* _The exercise_:
Please collect every line in the rows below that contains the word "dropdown" and copy each of those lines in full.

* _Dataset excerpts_:
━━━━━━━━━━
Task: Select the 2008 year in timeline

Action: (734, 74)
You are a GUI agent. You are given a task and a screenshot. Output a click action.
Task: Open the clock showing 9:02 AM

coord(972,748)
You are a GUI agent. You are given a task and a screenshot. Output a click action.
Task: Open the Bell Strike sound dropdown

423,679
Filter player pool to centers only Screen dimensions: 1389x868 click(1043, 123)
━━━━━━━━━━
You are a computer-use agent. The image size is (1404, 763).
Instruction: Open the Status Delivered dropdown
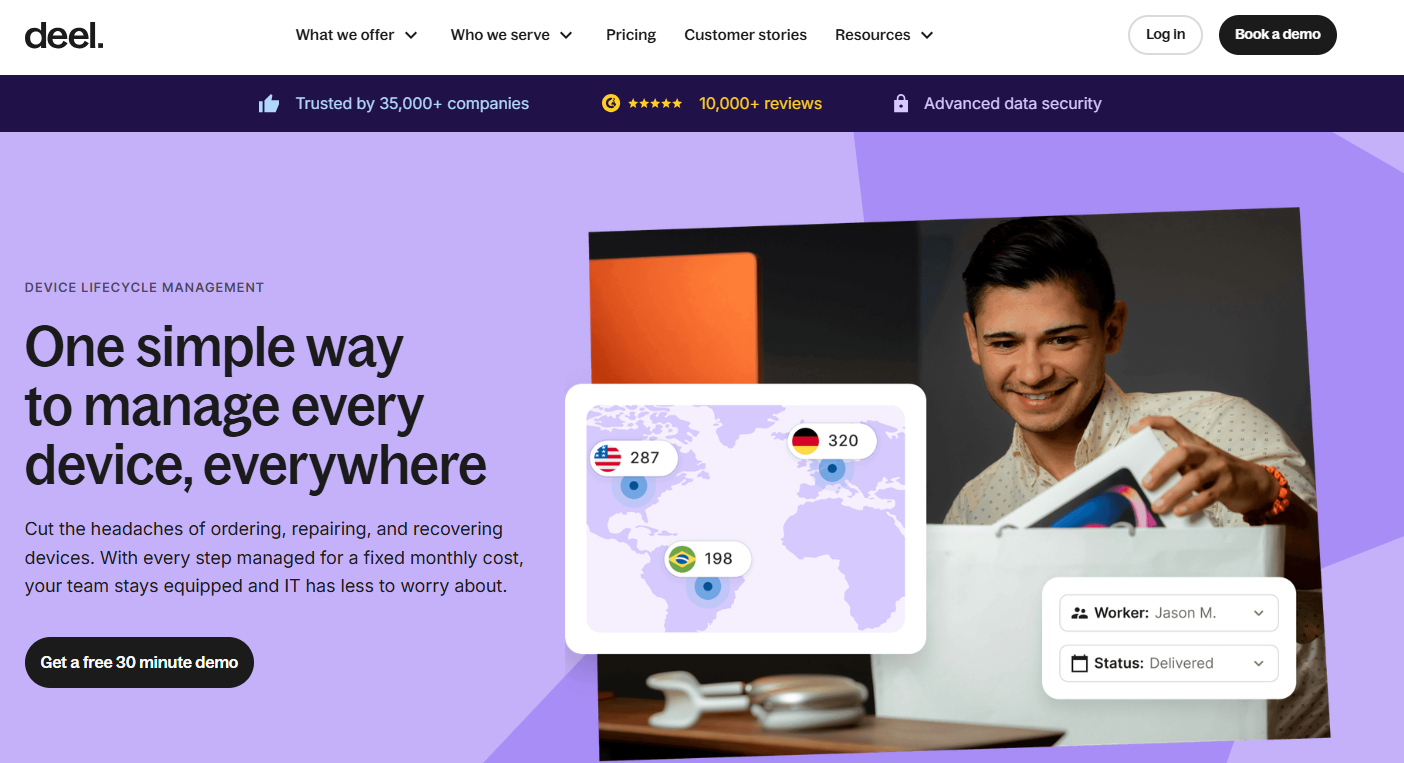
━━━━━━━━━━
* _Output of the exercise_:
Task: Open the Bell Strike sound dropdown
Instruction: Open the Status Delivered dropdown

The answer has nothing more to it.